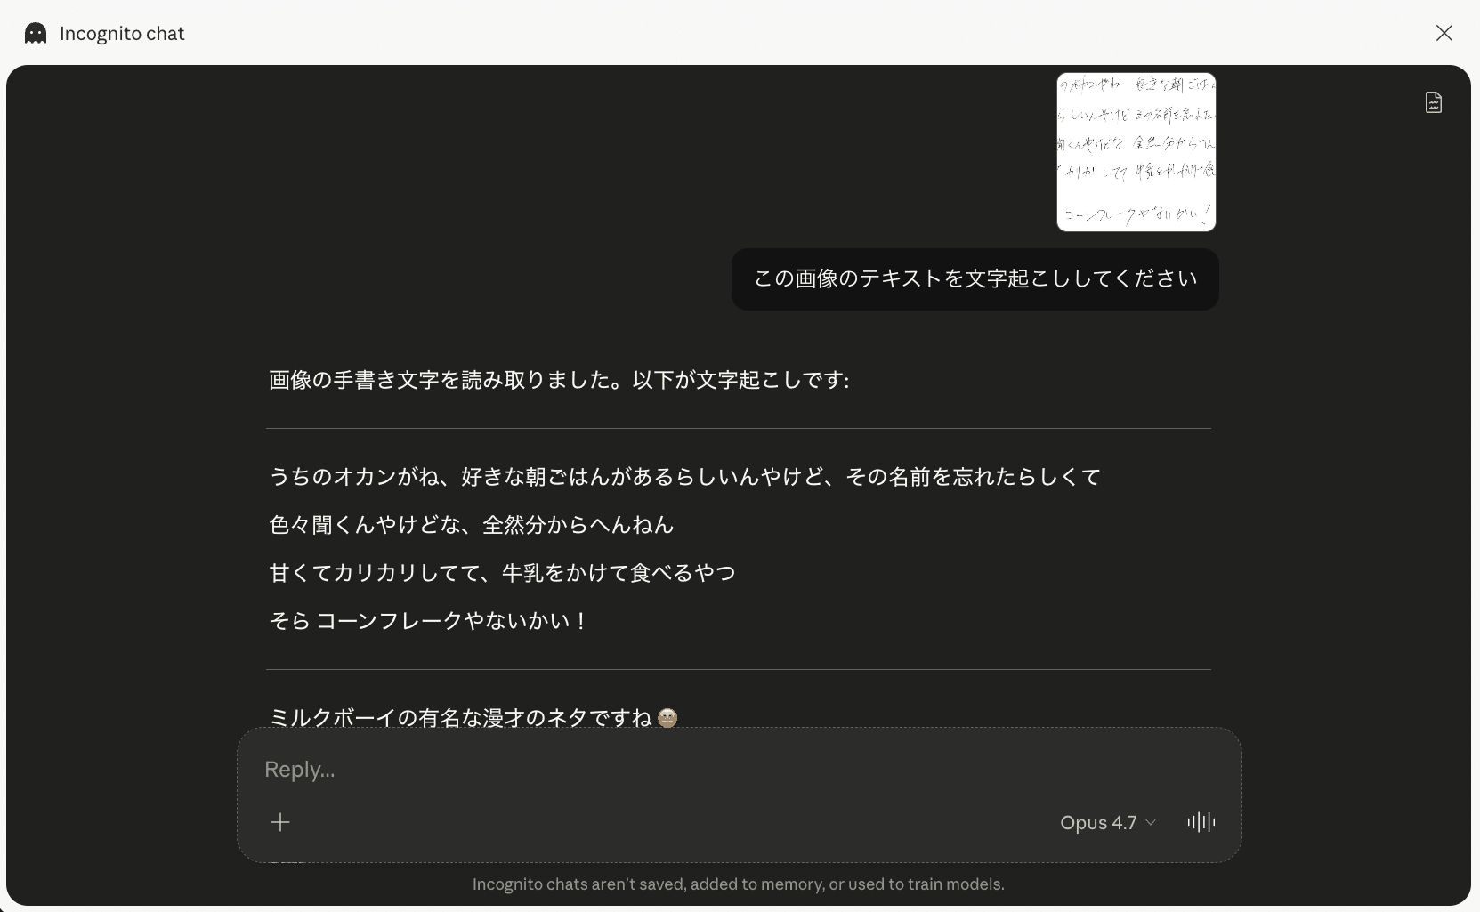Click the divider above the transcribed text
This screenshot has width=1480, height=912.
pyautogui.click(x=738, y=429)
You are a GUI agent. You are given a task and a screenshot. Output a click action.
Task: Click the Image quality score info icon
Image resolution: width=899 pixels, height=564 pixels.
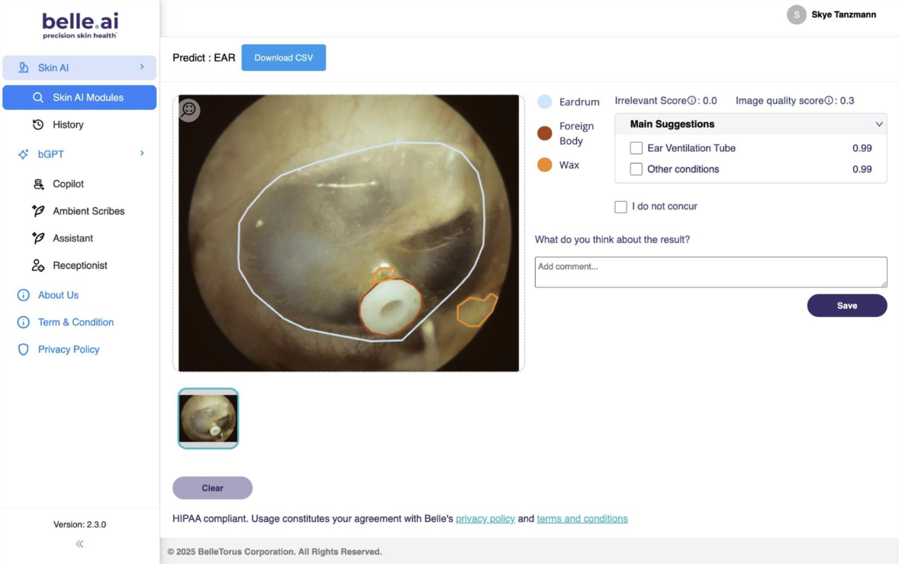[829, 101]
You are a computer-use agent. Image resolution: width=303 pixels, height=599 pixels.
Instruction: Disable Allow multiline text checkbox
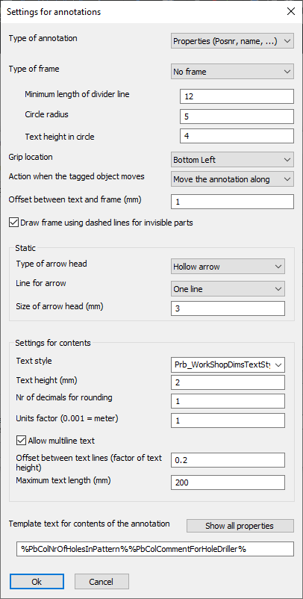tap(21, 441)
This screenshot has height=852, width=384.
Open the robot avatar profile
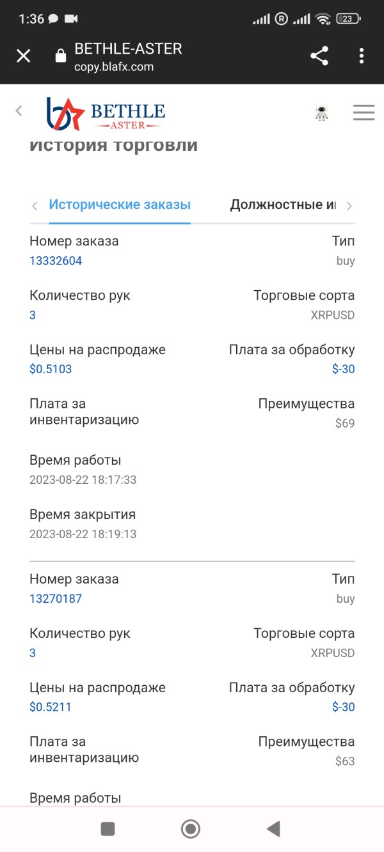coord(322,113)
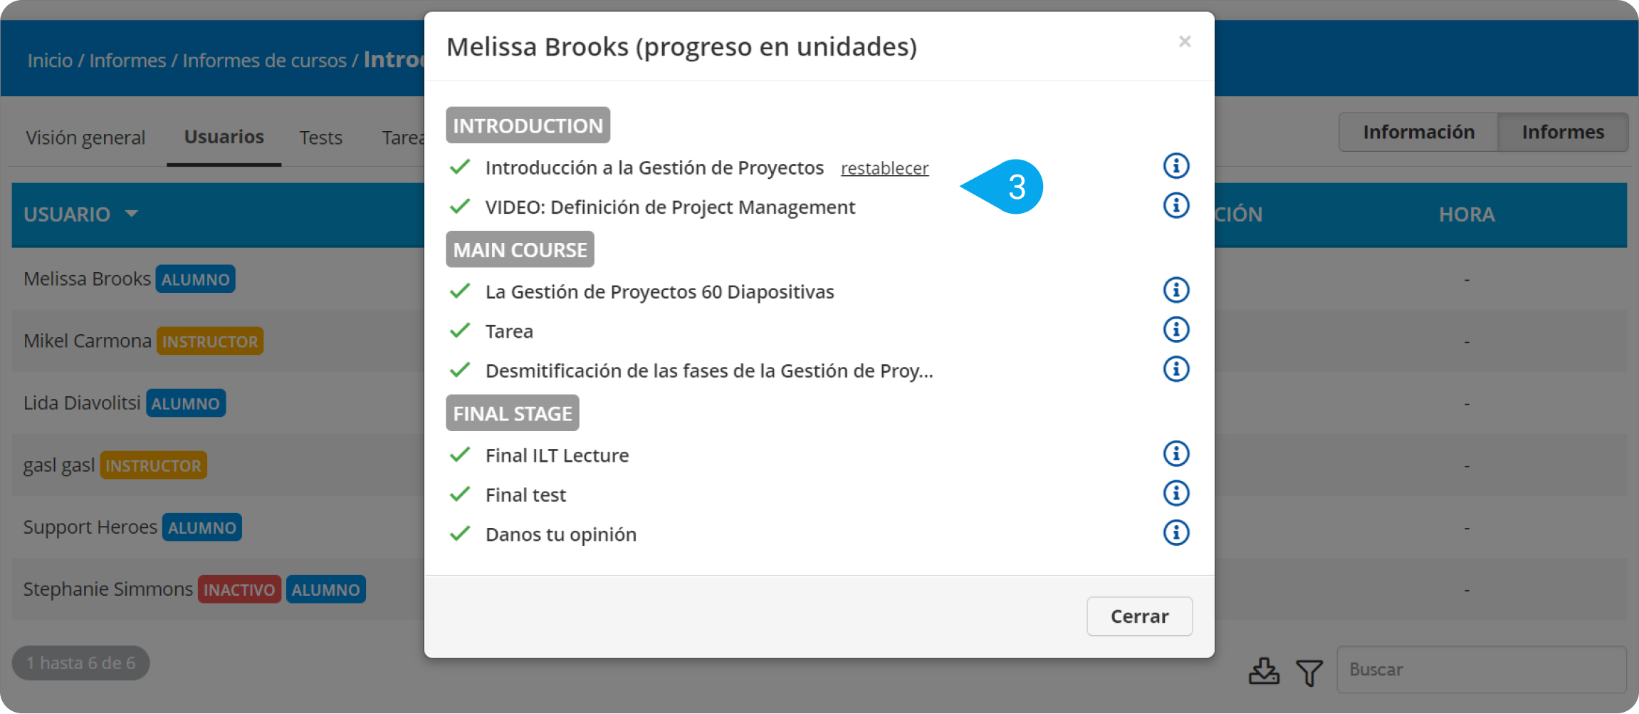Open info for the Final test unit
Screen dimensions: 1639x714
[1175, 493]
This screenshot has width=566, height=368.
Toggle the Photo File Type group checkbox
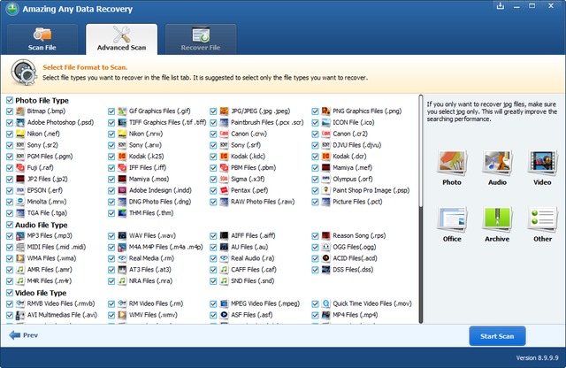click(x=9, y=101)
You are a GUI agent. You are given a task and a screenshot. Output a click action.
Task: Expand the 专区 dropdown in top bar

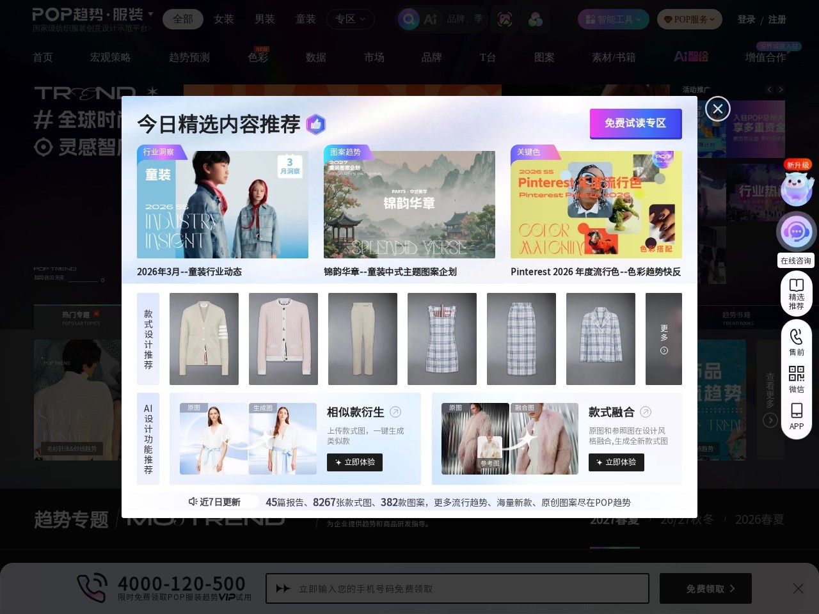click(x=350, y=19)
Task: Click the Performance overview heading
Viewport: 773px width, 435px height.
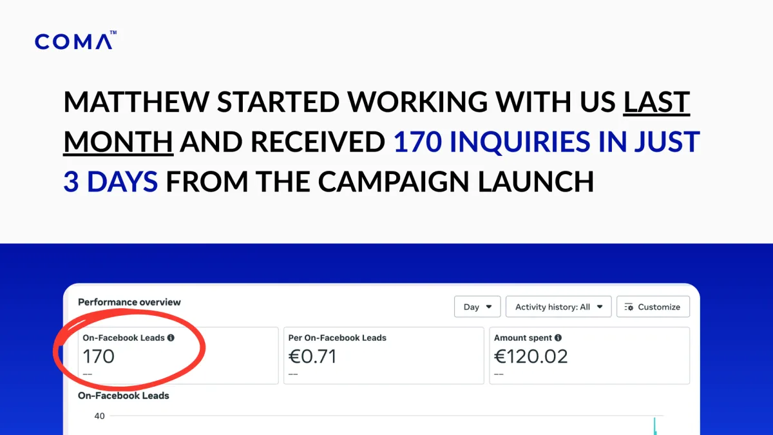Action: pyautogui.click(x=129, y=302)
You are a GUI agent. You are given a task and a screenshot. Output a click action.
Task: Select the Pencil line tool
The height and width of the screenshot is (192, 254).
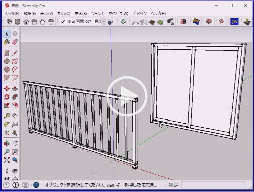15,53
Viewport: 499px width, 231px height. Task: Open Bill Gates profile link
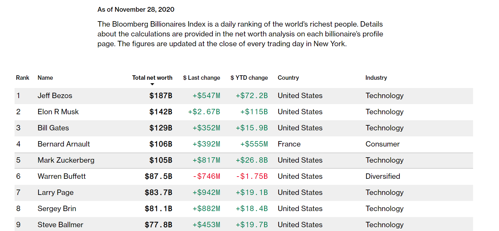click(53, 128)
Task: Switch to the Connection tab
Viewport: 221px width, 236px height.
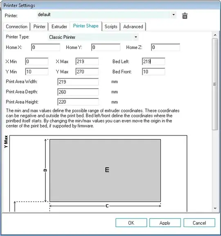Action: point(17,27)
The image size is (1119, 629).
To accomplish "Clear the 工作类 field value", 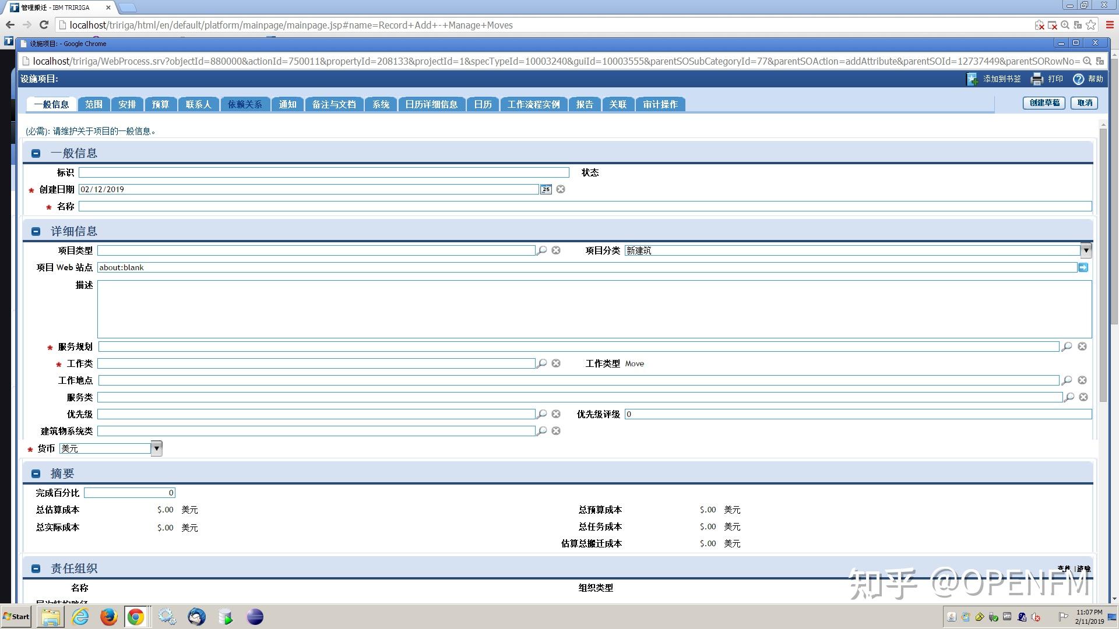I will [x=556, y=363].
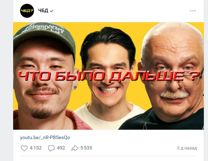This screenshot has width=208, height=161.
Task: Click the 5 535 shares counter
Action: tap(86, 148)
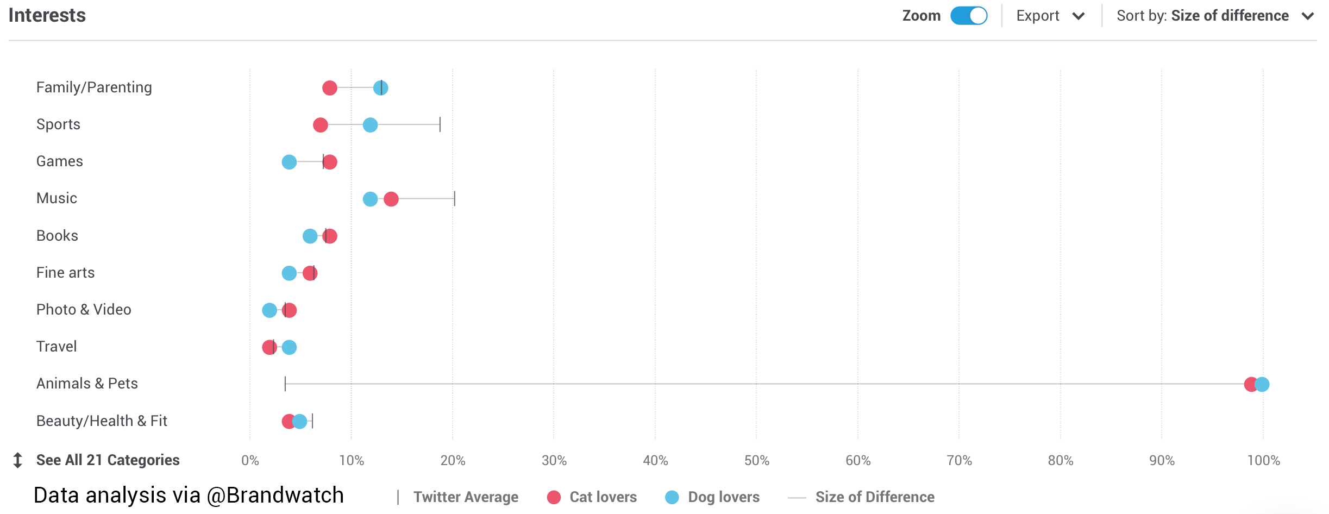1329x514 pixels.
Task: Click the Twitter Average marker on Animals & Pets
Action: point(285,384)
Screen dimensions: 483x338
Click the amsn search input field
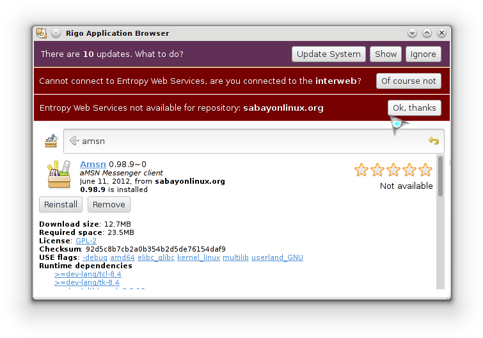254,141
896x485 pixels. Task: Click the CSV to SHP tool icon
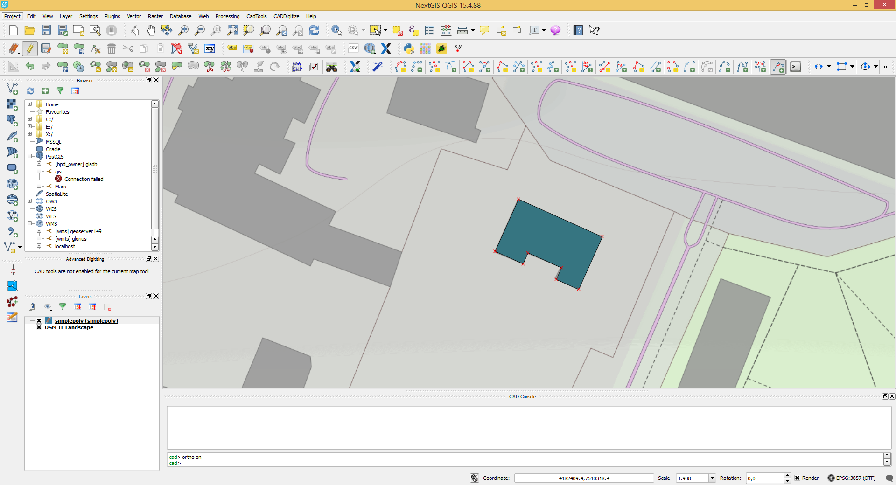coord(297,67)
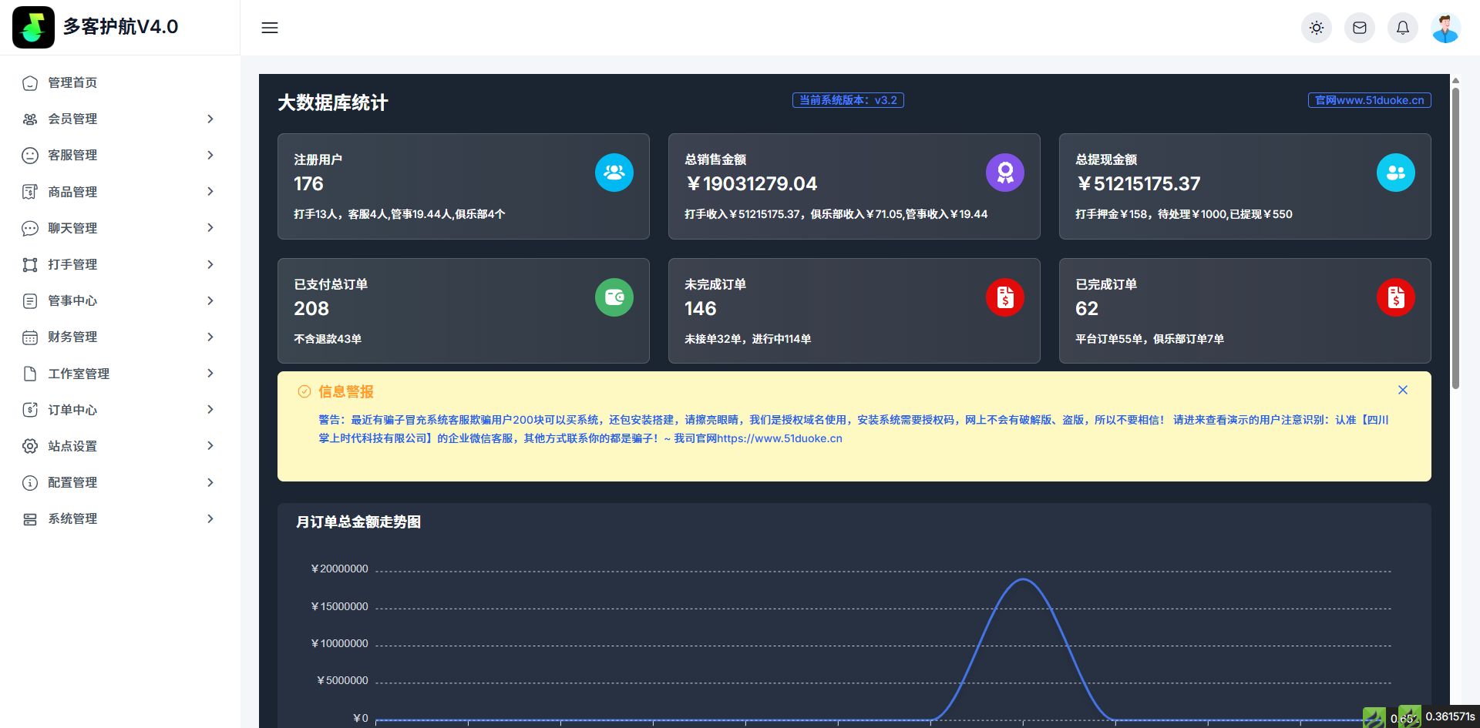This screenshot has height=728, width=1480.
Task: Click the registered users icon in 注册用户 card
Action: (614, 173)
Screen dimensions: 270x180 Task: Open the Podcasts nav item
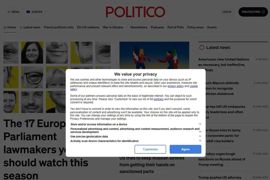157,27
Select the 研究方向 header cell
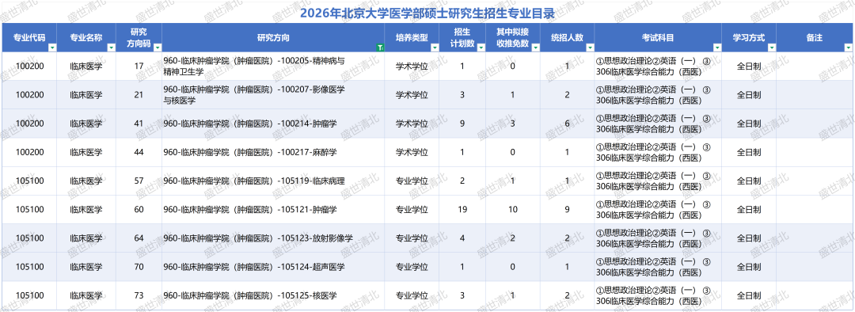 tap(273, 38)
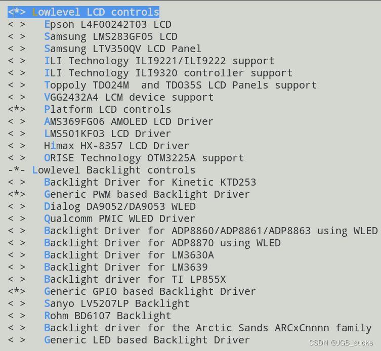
—————
### What needs to be done
Return, word for word, the stretch of the entries above from the start through the line containing "[1175, 493]", including that line, and leave out the pictures.

### Correct response
Click the divider above the transcribed text
This screenshot has width=1480, height=912.
pyautogui.click(x=738, y=429)
You are a GUI agent. You are given a task and a screenshot. Output a click action.
Task: Click the Image quality score info icon
Image resolution: width=899 pixels, height=564 pixels.
[829, 101]
You are a computer-use agent. Image resolution: width=303 pixels, height=599 pixels.
Instruction: Disable Allow multiline text checkbox
tap(21, 441)
This screenshot has height=852, width=384.
Open the robot avatar profile
coord(322,113)
Open info for the Final test unit
Screen dimensions: 1639x714
[1175, 493]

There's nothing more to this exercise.